Selected excerpt:
* * *

4.  Get professional help - Even if the software gets much easier to use in the next ten years, Board members learning it on-the-job is not a good model.  I know the Board members believe they got proficient and did a good job, and that's probably true.  But a trained, skilled GIS person knows a lot of tricks hidden in the software and lots of shortcuts.  I suspect Board member Simpson had the right approach - he says he didn't actually.  I've taken a couple of semester long university level classes in Photoshop and I can do a number of things, but the software has capabilities way beyond my level.  


5.   Don't require local areas to make 40 district maps - This Board's attorney explained in court that they required local governments to do whole 40 district maps, not just do maps of their area.  The justification was that it's easy to just do your area, but that you have to the whole state to see how your boundaries affect other districts.  That's logical, but it's also an easy excuse to not pay attention to what local people do.  It's the Board's job to listen to what local areas want and to try to incorporate them into a whole state map, not local communities.  

6.  Do map making sessions with public at public hearings where the Board techs work with local residents to try to fix boundaries that work with other areas' concerns.


7.  Enforce:  board members not selected based on party affiliation

8.  Guidance to Board on Alaska constitution, laws, and court decisions regarding redistricting should be public

9.  Better rules about incumbents:  This round's Board made a rule not to protect incumbents.  That's fine, but only if they also have a rule not to target incumbents.  


My granddaughter has a serious sibling rivalry with my laptops.  So this is going to have to do for now. This is just a first draft.  I'll also try to make a list of things the Board did well later.  And I'd encourage Board members, staff, the public, and others to make suggestions too.




Wednesday, October 24, 2018

Henry v MOA - "It Is What It Is"

It's lunch break.  Since yesterday's post, I've been trying to figure out what I should be doing here. What parts of the trial to focus on.  The ADN and KTUU are also attending the trial, so I should do what they aren't doing.  But that still leaves a lot.  It's easier to take notes when Doug Parker is asking the questions because he speaks slower than Meg Simonian.

* * *

Extracted material:
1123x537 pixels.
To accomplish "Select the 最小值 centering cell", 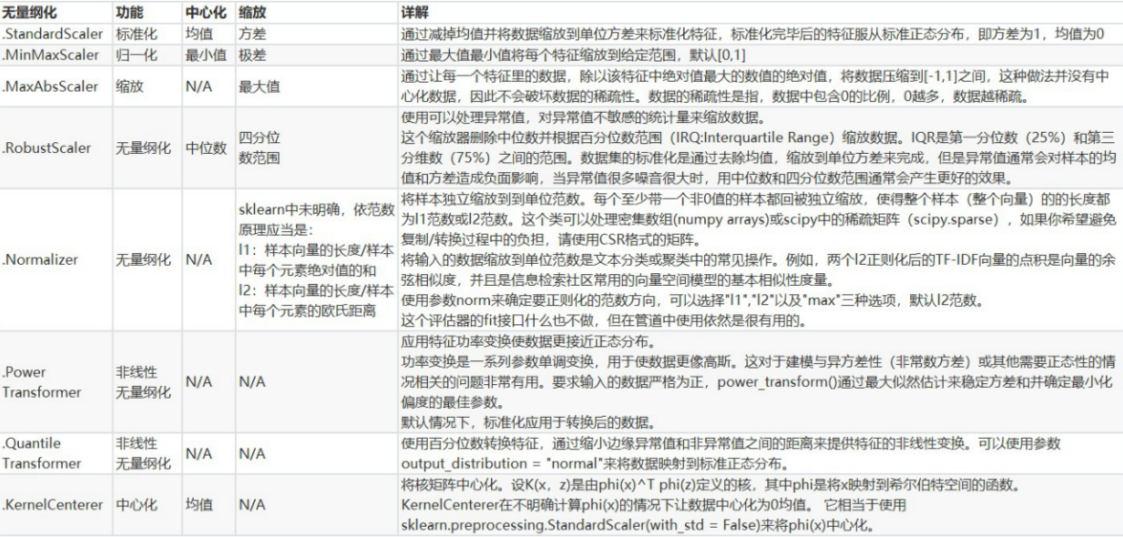I will point(206,55).
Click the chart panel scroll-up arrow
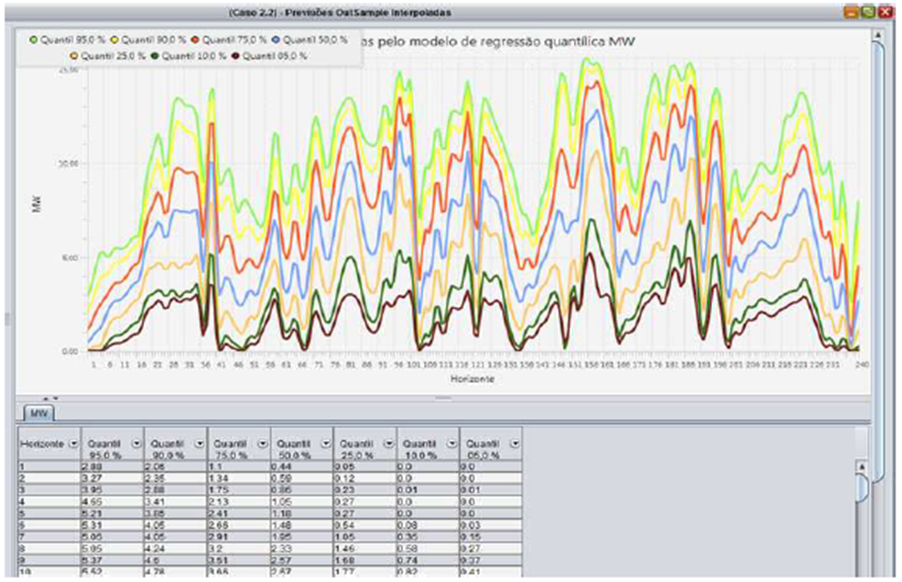 tap(878, 35)
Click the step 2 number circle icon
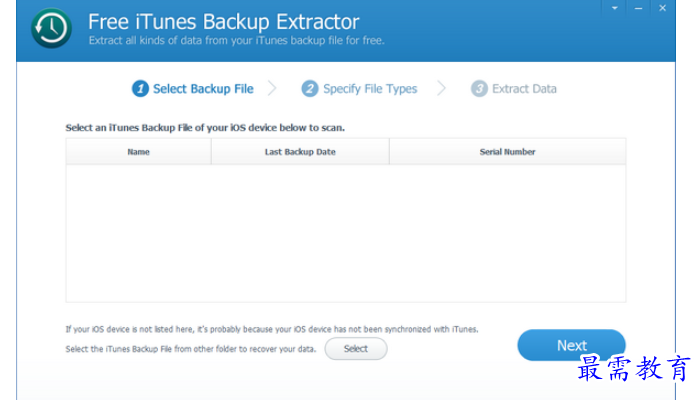The height and width of the screenshot is (400, 699). pos(310,88)
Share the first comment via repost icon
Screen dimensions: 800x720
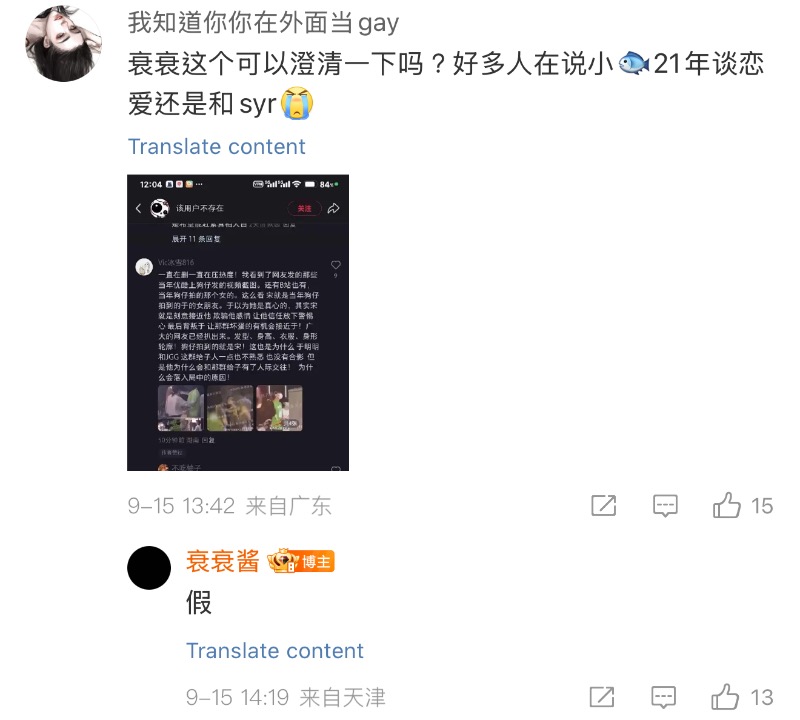(x=604, y=506)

* * *

Short task A: Can you arrange the records, starting at the line containing "Share the first comment via repost icon" and ending at the last line of the records, as a numbered list with blank lines dropped and the pictures left out?
Short task B: Can you pick up the blog text on the redistricting board and the Henry v MOA trial and carry it forward from its final sentence?

Result A:
1. Share the first comment via repost icon
2. Screen dimensions: 800x720
3. (x=604, y=506)

Result B:
This morning was Anthony Henry being cross examined.  Parker (the attorney for the Municipality of Anchorage - MOA) is trying to give the jury a different view of Henry than we saw yesterday when his attorney questioned him.  Some lines of questioning were:

1.  Questioning the image we were presented yesterday of this long time officer with a spotless record.  Parker raised  prior complaints and internal investigations of Henry.  He asked how many there had been.  Henry didn't know.  Parker said ten and started asking about each.  Henry dismissed them as routine things that all police officers have - like investigations after a vehicle collision.

2.  He spent time on the discussion yesterday of the Rick Brown investigation.  He tried to discredit Henry's claims that he repeatedly asked Rick Brown to show him the documents so he could refresh his memory of events several yeas old, but that Brown wouldn't show him even when he had them.  He quoted Henry's attorney Ray Brown on the video deposition with Rick Brown, saying "He repeatedly begged you, 30 times, to share the documents so he could refresh his memory."  Henry denied that he ever begged, but Parker said, "Your own attorney said that."   He needed this access to documents, Henry had said yesterday, because the APD had taken away his access the computer and to all the records so he couldn't refresh his memory.
Parker went through the transcripts of the two interviews with Brown and pointed out that instances where Henry asked Brown if he had one document or another and told him he (Brown) should get the documents and read them.  Not that Henry wanted the documents.  In fact he got Henry to acknowledge that he did have access to most documents on his own computer which seemed to contradict his claim yesterday that he had no access to anything.  Henry's repeated response was - An investigator should have all this material, it's where he should go first to get the facts of each event.  To police reports, to the informant records that would show much of what he needed.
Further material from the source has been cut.